Monday, November 22, 2010

I am blessed.

I am blessed with amazing children. Both of them.   Its not a uncommon occurrence for me to get comments from complete strangers how well behaved my children are.  I am honestly not bragging. I don't think we did anything special with them.  They are just two children with naturally good temperaments.   

I am so proud of them when we got to teacher conferences and both children are talked about so nicely by their teacher.  

Its has amazed me how well BOTH Abby and Sam have been dealing with Abby losing her vision.  Sam is understanding times he was never was understanding before.  He watches out for his sister in ways he never did before. Its amazing. It used to Abby who would watch out for Sam. 

I don't think I will ever quite understand how Abby is adjusting as well as she is.  We know that won't always be the case but right now we are just amazed by how she is coping.   She still wakes up with a smile.  She doesn't sit around in her sorrows. She adapts. She is amazing. I never thought my daughter would become my hero. 

Today a group of girls walked quickly by Abby.  She turned calling  a friends name. Not only had they already gone but her friend wasn't even in the group.  She just shrugged it off. To me it was a shocking example of how much my daughter has lost.  To Abby it was just part of her new life.

● **TASKS TO CARRY OUT**:
- A) Can you return, word for word, everything in the blog post about Abby and Sam from "Monday, November 22, 2010" down to "by their teacher."?
- B) Can you supply the next part of the blog post about Abby and Sam, picking up right after its last sentence?
The lines that follow are separate material, not part of the blog post about Abby and Sam.

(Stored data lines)
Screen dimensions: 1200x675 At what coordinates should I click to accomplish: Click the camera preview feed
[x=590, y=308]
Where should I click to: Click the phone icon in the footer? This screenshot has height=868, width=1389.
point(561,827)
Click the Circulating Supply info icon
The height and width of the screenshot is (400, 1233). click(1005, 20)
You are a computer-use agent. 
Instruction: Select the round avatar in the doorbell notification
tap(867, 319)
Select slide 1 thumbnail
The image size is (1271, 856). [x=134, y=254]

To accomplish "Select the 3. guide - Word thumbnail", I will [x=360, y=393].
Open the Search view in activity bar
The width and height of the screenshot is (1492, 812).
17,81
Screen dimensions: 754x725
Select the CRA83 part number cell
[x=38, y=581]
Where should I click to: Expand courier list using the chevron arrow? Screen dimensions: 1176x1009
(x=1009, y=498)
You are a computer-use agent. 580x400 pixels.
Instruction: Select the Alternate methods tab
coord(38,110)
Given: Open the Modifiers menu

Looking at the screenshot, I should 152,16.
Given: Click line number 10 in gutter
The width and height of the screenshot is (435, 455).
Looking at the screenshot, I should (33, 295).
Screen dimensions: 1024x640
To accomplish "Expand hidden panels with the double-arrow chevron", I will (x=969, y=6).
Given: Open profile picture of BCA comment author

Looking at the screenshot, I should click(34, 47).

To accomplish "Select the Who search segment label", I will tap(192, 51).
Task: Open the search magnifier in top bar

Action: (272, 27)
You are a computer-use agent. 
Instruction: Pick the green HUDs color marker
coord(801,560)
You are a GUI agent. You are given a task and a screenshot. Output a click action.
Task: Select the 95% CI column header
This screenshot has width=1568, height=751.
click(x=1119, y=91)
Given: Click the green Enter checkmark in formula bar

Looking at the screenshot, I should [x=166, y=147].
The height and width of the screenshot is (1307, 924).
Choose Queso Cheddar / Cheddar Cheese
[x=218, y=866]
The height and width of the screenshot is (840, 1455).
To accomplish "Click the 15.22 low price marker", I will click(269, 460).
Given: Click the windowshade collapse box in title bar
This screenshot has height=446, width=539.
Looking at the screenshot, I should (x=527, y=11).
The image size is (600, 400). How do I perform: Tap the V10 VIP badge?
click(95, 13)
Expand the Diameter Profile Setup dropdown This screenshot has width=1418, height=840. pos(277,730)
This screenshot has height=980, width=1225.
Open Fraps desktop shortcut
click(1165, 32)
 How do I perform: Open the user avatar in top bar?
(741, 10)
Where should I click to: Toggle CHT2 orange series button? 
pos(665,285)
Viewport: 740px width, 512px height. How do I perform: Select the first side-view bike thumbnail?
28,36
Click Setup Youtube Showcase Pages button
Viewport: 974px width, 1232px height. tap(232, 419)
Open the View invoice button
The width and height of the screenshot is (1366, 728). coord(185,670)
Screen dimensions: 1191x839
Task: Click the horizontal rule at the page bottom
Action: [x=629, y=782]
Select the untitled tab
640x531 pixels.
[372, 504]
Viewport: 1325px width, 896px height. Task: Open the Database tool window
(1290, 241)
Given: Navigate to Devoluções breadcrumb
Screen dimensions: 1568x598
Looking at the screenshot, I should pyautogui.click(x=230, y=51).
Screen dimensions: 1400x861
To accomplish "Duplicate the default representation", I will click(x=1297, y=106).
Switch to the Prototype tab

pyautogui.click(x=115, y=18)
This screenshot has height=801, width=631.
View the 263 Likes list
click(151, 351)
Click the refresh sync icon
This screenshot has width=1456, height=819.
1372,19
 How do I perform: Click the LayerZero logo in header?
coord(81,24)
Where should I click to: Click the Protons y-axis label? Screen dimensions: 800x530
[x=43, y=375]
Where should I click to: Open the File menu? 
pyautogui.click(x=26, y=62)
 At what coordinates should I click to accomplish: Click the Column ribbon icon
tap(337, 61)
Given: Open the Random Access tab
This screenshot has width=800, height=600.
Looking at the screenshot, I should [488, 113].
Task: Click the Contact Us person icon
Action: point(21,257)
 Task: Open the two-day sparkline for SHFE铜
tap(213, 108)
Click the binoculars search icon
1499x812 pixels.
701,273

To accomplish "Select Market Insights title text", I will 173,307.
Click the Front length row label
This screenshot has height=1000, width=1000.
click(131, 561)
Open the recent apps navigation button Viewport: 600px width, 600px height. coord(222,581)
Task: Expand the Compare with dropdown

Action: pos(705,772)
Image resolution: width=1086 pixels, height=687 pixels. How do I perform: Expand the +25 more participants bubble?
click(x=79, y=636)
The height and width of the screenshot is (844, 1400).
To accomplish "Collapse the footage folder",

● **ANSWER SET**:
- A)
Monday, November 22, 2010

I am blessed.

I am blessed with amazing children. Both of them.   Its not a uncommon occurrence for me to get comments from complete strangers how well behaved my children are.  I am honestly not bragging. I don't think we did anything special with them.  They are just two children with naturally good temperaments.   

I am so proud of them when we got to teacher conferences and both children are talked about so nicely by their teacher.

- B)
I am so proud and lucky to both of my children's mother.  Its an honor. 

Wednesday, November 17, 2010

Days Like these

What  a day. I am so tired.  This morning was Abby's first visit with a neuro-opthamologist in Boston.

A few lessons learned today.

  • Having a six year old  lose her vision is a very hard thing for a child to handle developmentally. 
  • I STILL wait for doctors to tell me that its all been a mistake and Abby doesn't have this problem.  
Abby had a hard time at this appointment. The office at Tufts was great. Abby has just had it today.  Abby did great at first. She was responsive during the vision part of the exam but when eye drops came out she got very upset. She was given two different sets of eye drops.   She completely pushed back.  They got the drops in the eyes but Abby wouldn't stay still anymore.  She kept her eyes shut and they had to pry them open.  Abby is generally a well behaved child. (a joy)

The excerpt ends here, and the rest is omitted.